* Begin *
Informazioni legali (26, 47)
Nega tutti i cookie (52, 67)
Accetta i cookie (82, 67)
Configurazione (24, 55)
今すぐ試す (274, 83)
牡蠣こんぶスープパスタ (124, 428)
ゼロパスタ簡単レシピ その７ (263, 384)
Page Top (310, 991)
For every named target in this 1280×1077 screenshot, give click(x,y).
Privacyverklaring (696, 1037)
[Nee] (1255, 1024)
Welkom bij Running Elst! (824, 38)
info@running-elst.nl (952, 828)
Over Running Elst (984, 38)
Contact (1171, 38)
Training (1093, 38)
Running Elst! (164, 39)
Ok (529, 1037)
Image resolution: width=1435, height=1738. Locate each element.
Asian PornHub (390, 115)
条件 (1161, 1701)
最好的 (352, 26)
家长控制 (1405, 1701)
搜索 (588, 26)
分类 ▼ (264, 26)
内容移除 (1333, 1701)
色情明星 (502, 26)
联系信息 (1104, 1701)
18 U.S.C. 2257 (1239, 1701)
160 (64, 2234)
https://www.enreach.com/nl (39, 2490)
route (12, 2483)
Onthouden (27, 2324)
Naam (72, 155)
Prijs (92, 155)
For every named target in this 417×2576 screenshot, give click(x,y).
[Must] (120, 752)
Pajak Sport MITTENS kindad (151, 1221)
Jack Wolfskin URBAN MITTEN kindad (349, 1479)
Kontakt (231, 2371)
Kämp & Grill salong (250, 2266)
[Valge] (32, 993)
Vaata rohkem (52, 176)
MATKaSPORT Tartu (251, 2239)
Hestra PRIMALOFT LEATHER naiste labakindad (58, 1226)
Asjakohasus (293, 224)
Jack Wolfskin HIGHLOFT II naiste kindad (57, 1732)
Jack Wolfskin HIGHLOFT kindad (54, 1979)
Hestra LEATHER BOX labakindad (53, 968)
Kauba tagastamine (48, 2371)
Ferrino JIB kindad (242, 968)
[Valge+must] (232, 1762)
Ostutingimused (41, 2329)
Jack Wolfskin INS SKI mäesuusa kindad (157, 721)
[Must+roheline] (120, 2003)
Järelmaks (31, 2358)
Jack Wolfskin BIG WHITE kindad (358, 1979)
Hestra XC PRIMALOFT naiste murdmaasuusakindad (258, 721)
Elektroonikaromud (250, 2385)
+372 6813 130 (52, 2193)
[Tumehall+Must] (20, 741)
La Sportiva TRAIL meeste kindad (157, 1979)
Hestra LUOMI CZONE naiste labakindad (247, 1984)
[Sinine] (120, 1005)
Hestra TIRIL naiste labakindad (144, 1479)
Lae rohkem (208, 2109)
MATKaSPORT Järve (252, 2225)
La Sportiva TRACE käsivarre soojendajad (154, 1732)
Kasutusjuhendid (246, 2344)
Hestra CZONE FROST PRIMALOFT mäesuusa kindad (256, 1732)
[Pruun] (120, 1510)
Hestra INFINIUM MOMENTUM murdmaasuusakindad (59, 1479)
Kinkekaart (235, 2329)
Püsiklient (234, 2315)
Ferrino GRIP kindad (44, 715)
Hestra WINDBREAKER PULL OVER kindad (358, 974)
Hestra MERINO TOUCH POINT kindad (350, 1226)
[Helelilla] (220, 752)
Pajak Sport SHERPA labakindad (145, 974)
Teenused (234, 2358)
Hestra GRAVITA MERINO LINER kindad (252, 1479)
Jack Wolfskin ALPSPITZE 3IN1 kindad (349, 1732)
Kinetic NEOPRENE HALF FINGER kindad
* End *
# WHAT THIS TASK INVOLVES
Could you edit the material between the lines holding "色情明星 (502, 26)" and "Ferrino GRIP kindad (44, 715)", inclusive, changing "Hestra" to "HESTRA" while leaving everything else as it is, and return only those lines?

# TASK SOLUTION
色情明星 (502, 26)
联系信息 (1104, 1701)
18 U.S.C. 2257 (1239, 1701)
160 (64, 2234)
https://www.enreach.com/nl (39, 2490)
route (12, 2483)
Onthouden (27, 2324)
Naam (72, 155)
Prijs (92, 155)
For every named target in this 417×2576 screenshot, give click(x,y).
[Must] (120, 752)
Pajak Sport MITTENS kindad (151, 1221)
Jack Wolfskin URBAN MITTEN kindad (349, 1479)
Kontakt (231, 2371)
Kämp & Grill salong (250, 2266)
[Valge] (32, 993)
Vaata rohkem (52, 176)
MATKaSPORT Tartu (251, 2239)
HESTRA PRIMALOFT LEATHER naiste labakindad (58, 1226)
Asjakohasus (293, 224)
Jack Wolfskin HIGHLOFT II naiste kindad (57, 1732)
Jack Wolfskin HIGHLOFT kindad (54, 1979)
HESTRA LEATHER BOX labakindad (53, 968)
Kauba tagastamine (48, 2371)
Ferrino JIB kindad (242, 968)
[Valge+must] (232, 1762)
Ostutingimused (41, 2329)
Jack Wolfskin INS SKI mäesuusa kindad (157, 721)
[Must+roheline] (120, 2003)
Järelmaks (31, 2358)
Jack Wolfskin BIG WHITE kindad (358, 1979)
HESTRA XC PRIMALOFT naiste murdmaasuusakindad (258, 721)
Elektroonikaromud (250, 2385)
+372 6813 130 (52, 2193)
[Tumehall+Must] (20, 741)
La Sportiva TRAIL meeste kindad (157, 1979)
HESTRA LUOMI CZONE naiste labakindad (247, 1984)
[Sinine] (120, 1005)
HESTRA TIRIL naiste labakindad (144, 1479)
Lae rohkem (208, 2109)
MATKaSPORT Järve (252, 2225)
La Sportiva TRACE käsivarre soojendajad (154, 1732)
Kasutusjuhendid (246, 2344)
HESTRA CZONE FROST PRIMALOFT mäesuusa kindad (256, 1732)
[Pruun] (120, 1510)
HESTRA INFINIUM MOMENTUM murdmaasuusakindad (59, 1479)
Kinkekaart (235, 2329)
Püsiklient (234, 2315)
Ferrino GRIP kindad (44, 715)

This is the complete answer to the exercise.